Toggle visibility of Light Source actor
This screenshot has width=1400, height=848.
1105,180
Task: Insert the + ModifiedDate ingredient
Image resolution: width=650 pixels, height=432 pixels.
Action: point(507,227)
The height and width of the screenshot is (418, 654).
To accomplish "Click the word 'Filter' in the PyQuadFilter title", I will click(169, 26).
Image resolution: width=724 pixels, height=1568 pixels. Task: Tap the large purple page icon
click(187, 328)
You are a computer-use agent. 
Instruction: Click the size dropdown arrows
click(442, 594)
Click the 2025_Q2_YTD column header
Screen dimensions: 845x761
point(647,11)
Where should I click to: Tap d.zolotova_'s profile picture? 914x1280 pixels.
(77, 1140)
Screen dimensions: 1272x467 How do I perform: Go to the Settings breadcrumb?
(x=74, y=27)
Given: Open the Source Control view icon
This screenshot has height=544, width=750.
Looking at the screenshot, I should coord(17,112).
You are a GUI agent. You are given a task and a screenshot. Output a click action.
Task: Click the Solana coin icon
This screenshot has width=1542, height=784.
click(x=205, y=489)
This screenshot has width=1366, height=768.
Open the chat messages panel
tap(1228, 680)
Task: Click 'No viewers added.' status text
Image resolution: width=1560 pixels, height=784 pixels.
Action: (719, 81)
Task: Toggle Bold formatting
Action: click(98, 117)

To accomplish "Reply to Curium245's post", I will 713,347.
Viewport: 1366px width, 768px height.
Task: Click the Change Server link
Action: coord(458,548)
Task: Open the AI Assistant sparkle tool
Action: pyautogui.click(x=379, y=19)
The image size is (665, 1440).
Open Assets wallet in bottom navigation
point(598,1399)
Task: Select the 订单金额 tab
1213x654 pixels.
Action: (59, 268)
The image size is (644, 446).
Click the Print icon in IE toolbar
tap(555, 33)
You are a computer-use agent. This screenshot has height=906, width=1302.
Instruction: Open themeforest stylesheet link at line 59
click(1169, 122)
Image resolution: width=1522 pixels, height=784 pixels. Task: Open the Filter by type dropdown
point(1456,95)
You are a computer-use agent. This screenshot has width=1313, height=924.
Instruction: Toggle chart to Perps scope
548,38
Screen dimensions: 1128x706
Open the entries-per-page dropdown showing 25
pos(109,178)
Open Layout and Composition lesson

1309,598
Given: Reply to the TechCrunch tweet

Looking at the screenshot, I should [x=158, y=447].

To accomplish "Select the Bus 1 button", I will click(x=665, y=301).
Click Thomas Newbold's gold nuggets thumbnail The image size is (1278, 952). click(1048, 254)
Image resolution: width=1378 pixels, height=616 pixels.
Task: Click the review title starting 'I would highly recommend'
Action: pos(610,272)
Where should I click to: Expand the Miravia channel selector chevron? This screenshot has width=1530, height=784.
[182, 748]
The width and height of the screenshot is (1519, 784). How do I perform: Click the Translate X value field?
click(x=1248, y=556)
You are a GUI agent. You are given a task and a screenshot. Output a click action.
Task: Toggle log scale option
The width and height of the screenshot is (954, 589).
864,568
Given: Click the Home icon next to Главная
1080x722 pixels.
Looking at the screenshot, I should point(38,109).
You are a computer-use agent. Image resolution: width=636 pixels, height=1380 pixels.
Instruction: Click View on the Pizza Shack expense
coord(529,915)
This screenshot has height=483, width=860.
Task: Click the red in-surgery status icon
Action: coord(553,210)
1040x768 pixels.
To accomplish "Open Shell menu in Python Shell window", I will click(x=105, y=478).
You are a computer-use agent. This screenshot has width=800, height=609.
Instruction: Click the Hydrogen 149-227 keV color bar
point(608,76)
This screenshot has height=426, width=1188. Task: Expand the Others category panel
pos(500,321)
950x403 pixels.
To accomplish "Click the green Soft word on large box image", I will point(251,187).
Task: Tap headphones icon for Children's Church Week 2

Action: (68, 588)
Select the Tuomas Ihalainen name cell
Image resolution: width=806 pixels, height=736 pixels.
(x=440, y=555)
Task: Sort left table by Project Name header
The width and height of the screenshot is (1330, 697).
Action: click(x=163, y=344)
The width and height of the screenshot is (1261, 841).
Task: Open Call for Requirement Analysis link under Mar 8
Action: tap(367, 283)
○ ○ ○ ○ ○ ○ ○
Reproduce the data above exactly, leaving nothing out.

> **Response below**
Toggle visibility of Light Source actor
This screenshot has width=1400, height=848.
1105,180
Task: Insert the + ModifiedDate ingredient
Image resolution: width=650 pixels, height=432 pixels.
Action: point(507,227)
The height and width of the screenshot is (418, 654).
To accomplish "Click the word 'Filter' in the PyQuadFilter title", I will click(169, 26).
Image resolution: width=724 pixels, height=1568 pixels. Task: Tap the large purple page icon
click(187, 328)
You are a computer-use agent. 
Instruction: Click the size dropdown arrows
click(442, 594)
Click the 2025_Q2_YTD column header
Screen dimensions: 845x761
point(647,11)
Where should I click to: Tap d.zolotova_'s profile picture? 914x1280 pixels.
(77, 1140)
Screen dimensions: 1272x467 How do I perform: Go to the Settings breadcrumb?
(x=74, y=27)
Given: Open the Source Control view icon
This screenshot has height=544, width=750.
Looking at the screenshot, I should coord(17,112).
You are a GUI agent. You are given a task and a screenshot. Output a click action.
Task: Click the Solana coin icon
This screenshot has width=1542, height=784.
click(x=205, y=489)
This screenshot has width=1366, height=768.
Open the chat messages panel
tap(1228, 680)
Task: Click 'No viewers added.' status text
Image resolution: width=1560 pixels, height=784 pixels.
Action: (719, 81)
Task: Toggle Bold formatting
Action: click(98, 117)

To accomplish "Reply to Curium245's post", I will 713,347.
Viewport: 1366px width, 768px height.
Task: Click the Change Server link
Action: coord(458,548)
Task: Open the AI Assistant sparkle tool
Action: pyautogui.click(x=379, y=19)
The image size is (665, 1440).
Open Assets wallet in bottom navigation
point(598,1399)
Task: Select the 订单金额 tab
1213x654 pixels.
Action: (59, 268)
The image size is (644, 446).
Click the Print icon in IE toolbar
tap(555, 33)
You are a computer-use agent. This screenshot has height=906, width=1302.
Instruction: Open themeforest stylesheet link at line 59
click(1169, 122)
Image resolution: width=1522 pixels, height=784 pixels. Task: Open the Filter by type dropdown
point(1456,95)
You are a computer-use agent. This screenshot has width=1313, height=924.
Instruction: Toggle chart to Perps scope
548,38
Screen dimensions: 1128x706
Open the entries-per-page dropdown showing 25
pos(109,178)
Open Layout and Composition lesson

1309,598
Given: Reply to the TechCrunch tweet

Looking at the screenshot, I should [x=158, y=447].

To accomplish "Select the Bus 1 button", I will click(x=665, y=301).
Click Thomas Newbold's gold nuggets thumbnail The image size is (1278, 952). click(1048, 254)
Image resolution: width=1378 pixels, height=616 pixels.
Task: Click the review title starting 'I would highly recommend'
Action: pos(610,272)
Where should I click to: Expand the Miravia channel selector chevron? This screenshot has width=1530, height=784.
[182, 748]
The width and height of the screenshot is (1519, 784). How do I perform: Click the Translate X value field?
click(x=1248, y=556)
You are a GUI agent. You are given a task and a screenshot. Output a click action.
Task: Toggle log scale option
The width and height of the screenshot is (954, 589).
864,568
Given: Click the Home icon next to Главная
1080x722 pixels.
Looking at the screenshot, I should point(38,109).
You are a computer-use agent. Image resolution: width=636 pixels, height=1380 pixels.
Instruction: Click View on the Pizza Shack expense
coord(529,915)
This screenshot has height=483, width=860.
Task: Click the red in-surgery status icon
Action: coord(553,210)
1040x768 pixels.
To accomplish "Open Shell menu in Python Shell window", I will click(x=105, y=478).
You are a computer-use agent. This screenshot has width=800, height=609.
Instruction: Click the Hydrogen 149-227 keV color bar
point(608,76)
This screenshot has height=426, width=1188. Task: Expand the Others category panel
pos(500,321)
950x403 pixels.
To accomplish "Click the green Soft word on large box image", I will point(251,187).
Task: Tap headphones icon for Children's Church Week 2

Action: (68, 588)
Select the Tuomas Ihalainen name cell
Image resolution: width=806 pixels, height=736 pixels.
(x=440, y=555)
Task: Sort left table by Project Name header
The width and height of the screenshot is (1330, 697).
Action: click(x=163, y=344)
The width and height of the screenshot is (1261, 841).
Task: Open Call for Requirement Analysis link under Mar 8
Action: tap(367, 283)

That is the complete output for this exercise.